As three Japanese academics document here, the BoJ had expressed concern early on about the easy money, the concomitant speculative activity in the real estate and stock markets, and the dangers of a subsequent debt deflation. However, the BoJ proceeded with rate cuts, partly in the face of pressures by its trading partners to stimulate domestic demand (these pressures were made explicit in the Louvre Accord in February 1987, under which Japan pledged another 50bp rate cut in its policy rate).
One can debate of course how big a role monetary policy in itself can play in fuelling asset bubbles of the scale experienced in Japan in the late 1980s. Indeed, those who object to the premise will find a staunch ally in Ben Bernanke!
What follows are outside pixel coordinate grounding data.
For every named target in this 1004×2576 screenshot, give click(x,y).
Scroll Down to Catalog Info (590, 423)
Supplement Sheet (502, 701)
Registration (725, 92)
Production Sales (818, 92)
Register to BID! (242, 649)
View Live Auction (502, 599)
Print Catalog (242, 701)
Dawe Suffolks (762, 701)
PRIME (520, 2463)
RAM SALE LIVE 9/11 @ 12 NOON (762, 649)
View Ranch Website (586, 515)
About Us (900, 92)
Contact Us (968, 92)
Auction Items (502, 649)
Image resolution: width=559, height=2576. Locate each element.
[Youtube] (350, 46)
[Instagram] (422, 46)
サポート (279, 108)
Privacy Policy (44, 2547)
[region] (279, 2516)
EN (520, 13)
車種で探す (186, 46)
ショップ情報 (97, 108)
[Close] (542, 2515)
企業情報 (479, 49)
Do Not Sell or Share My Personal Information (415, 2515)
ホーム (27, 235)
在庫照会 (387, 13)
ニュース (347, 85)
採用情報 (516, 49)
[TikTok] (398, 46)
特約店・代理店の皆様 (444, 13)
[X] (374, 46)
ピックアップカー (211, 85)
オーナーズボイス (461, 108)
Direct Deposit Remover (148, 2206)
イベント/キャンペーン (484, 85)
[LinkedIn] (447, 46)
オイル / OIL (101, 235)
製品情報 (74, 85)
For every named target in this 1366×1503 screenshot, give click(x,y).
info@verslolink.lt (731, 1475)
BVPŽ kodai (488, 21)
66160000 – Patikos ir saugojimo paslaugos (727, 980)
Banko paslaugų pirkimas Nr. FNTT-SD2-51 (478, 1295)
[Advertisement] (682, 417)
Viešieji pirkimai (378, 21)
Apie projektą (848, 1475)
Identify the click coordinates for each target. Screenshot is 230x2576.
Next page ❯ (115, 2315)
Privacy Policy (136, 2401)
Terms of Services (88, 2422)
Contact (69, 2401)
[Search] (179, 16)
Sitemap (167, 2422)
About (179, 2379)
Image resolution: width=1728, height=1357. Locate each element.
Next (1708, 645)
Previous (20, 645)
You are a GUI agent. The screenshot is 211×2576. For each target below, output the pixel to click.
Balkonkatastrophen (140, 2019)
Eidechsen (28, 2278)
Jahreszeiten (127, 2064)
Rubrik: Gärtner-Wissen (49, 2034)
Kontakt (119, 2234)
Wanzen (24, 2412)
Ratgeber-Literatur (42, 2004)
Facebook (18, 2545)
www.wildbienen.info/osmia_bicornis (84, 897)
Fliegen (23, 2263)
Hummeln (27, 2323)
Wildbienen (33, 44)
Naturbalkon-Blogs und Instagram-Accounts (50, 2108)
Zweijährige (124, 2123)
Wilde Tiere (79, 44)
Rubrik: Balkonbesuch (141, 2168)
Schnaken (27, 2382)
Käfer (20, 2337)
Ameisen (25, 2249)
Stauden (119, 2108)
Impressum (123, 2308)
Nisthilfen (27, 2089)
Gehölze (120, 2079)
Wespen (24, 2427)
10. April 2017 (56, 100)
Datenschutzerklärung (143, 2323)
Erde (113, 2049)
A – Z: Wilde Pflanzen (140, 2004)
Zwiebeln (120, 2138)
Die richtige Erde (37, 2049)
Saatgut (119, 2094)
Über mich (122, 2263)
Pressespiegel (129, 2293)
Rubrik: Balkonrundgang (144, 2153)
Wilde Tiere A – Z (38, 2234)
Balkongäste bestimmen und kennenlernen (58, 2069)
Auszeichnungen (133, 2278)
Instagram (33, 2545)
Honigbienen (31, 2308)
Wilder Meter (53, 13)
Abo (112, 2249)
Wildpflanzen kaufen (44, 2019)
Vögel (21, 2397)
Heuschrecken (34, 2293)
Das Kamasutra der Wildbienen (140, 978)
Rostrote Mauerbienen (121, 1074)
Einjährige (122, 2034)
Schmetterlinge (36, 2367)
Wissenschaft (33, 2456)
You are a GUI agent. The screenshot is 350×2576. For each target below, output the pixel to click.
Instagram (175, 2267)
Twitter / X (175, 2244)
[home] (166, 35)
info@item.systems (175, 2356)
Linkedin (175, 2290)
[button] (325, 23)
But my main criticism here is that, by calling for stimulative monetary and fiscal policies, Japan’s trading partners confused the cyclical from the structural causes of the global imbalances. The result was a monetary stance that was too loose for Japan; and the diversion of attention away from corrective measures that had to be taken by the likes of the United States.
The situation is somewhat different at the current juncture with China. First, few people dispute that the key reasons behind China’s external surpluses are structural—and, therefore, nobody is really asking China to take inappropriately stimulative measures to increase domestic demand. In the same vein, there is no doubt that structural reforms to rebalance growth domestic demand and, notably, private consumption, would be welcome by the global community.
But this is no reason to dismiss the exchange rate revaluation as *one* corrective tool: First, as I argued here, China has yet to bear the brunt of the (cyclical) correction of global imbalances since the onset of the financial crisis: Even as its own trade surplus has shrunk, the US trade deficit with China has barely moved in US GDP terms. Most of the US adjustment has been borne by other countries.
Importantly, a large exchange rate undervaluation in a country as large as China contributes to the misallocation of global resources—e.g. by prolonging the survival of inefficient companies/exporters in China and/or by encouraging the outsourcing of business to China thanks to an artificially low cost structure.
Bottom line, evoking Japan’s experience under the Plaza Accord as a reason to rebuff pressures to revalue the renminbi is misplaced, if not disingenuous. While nobody can dispute the need for a score of structural measures to fortify the financial sector and contain the formation of bubbles in China, maintaining an undervalued exchange rate can only serve mercantilistic objectives and/or protecting certain industries at the expense of a balanced, efficient and fair allocation of global resources.